Roma Mencoba Boyong Mourinho

Salah satu media di Italia mengabarkan bahwa saat ini Jose Mourinho tengah didekati oleh dua tim asal Serie A. Kedua tim yang dimaksud yakni AS Roma serta mantan klub besutan Mourinho yakni Inter Milan.

Saat ini pelatih berjuluk The Special One itu belum melatih klub manapun setelah kerja samanya bersama Manchester United di putus bulan Desember lalu. Meski Demikian, pelatih asal Portugal itu telah menegaskan bahwa dirinya ingin kembali melatih musim depan.

Sebelumnya sempat diyakini bahwa Mourinho akan kembali ke San Siro untuk membesut tim yang sempat ia bawa meraih treble di tahun 2010 lalu. Bahkan ada rumor yang menyebutkan bahwa untuk bisa mencapai kesepakatan dengan pihak Nerazzuri, Mourinho siap menurunkan tuntutan gajinya sebesar 2 juta Euro yakni dari 10 menjadi 8 juta Euro untuk setiap musimnya.

Keputusan untuk merekrut Mourinho diyakini akan didukung oleh mantan kapten tim Inter yang kini berstatus sebagai wakil presiden klub yakni Javier Zanetti.

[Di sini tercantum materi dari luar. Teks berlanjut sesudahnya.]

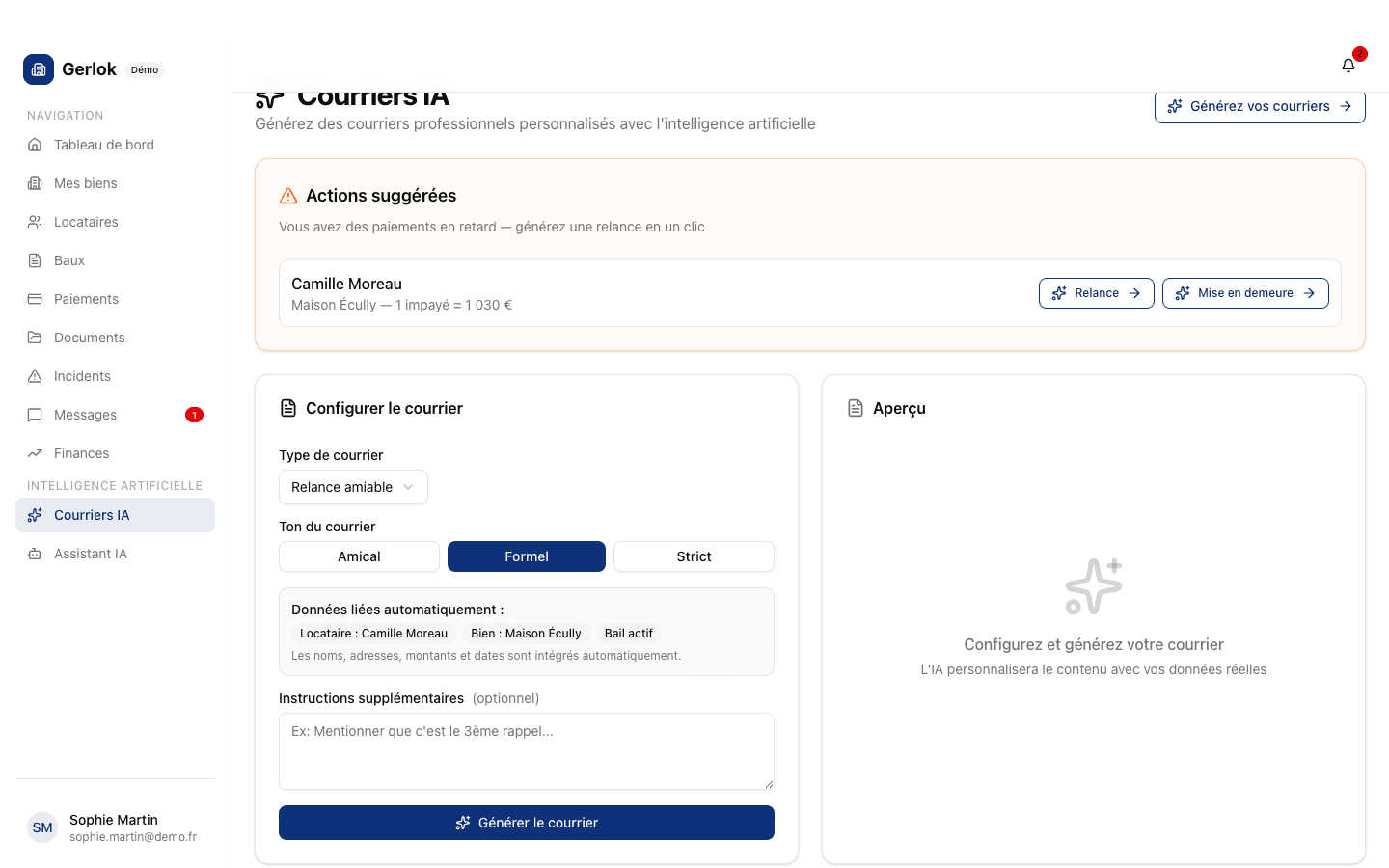
Task: Open the Tableau de bord sidebar icon
Action: 34,145
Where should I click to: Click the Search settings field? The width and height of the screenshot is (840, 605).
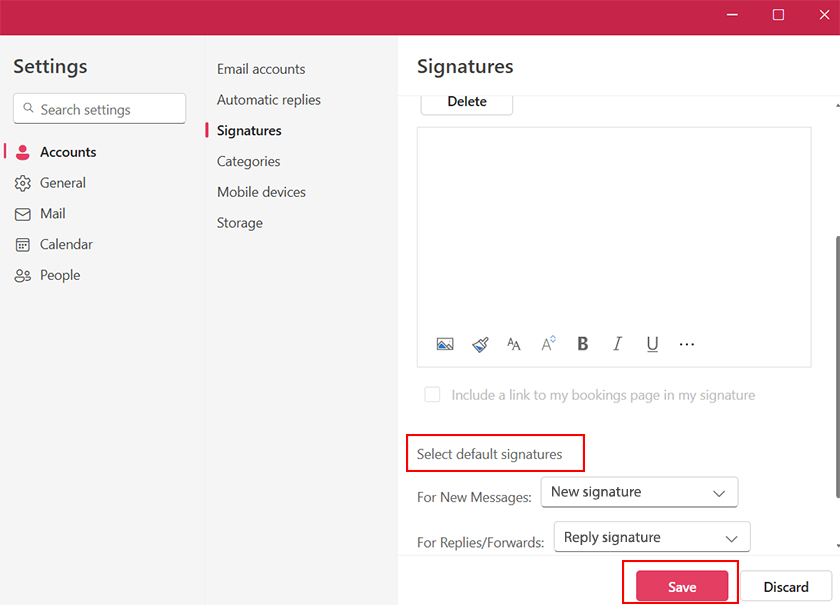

Akan tetapi, Beppe Marotta yang berstatus sebagai CEO Inter diyakini lebih tertarik untuk merekrut Antonio Conte.

Seakan mengetahui belum adanya kesepakatan antara Inter dan Mourinho, perwakilan dari Roma mencoba menggelar proses negosiasi dengan Mourinho melalui sambungan telepon. Namun pembicaraan antara kedua belah pihak ini disebut-sebut masih berada di tahap awal negosiasi.

Meski Roma juga sangat tertarik mendapatkan jasanya, namun Mourinho diyakini akan lebih memilih membesut Inter Milan musim depan jika dirinya memang harus kembali melatih lagi di Italia.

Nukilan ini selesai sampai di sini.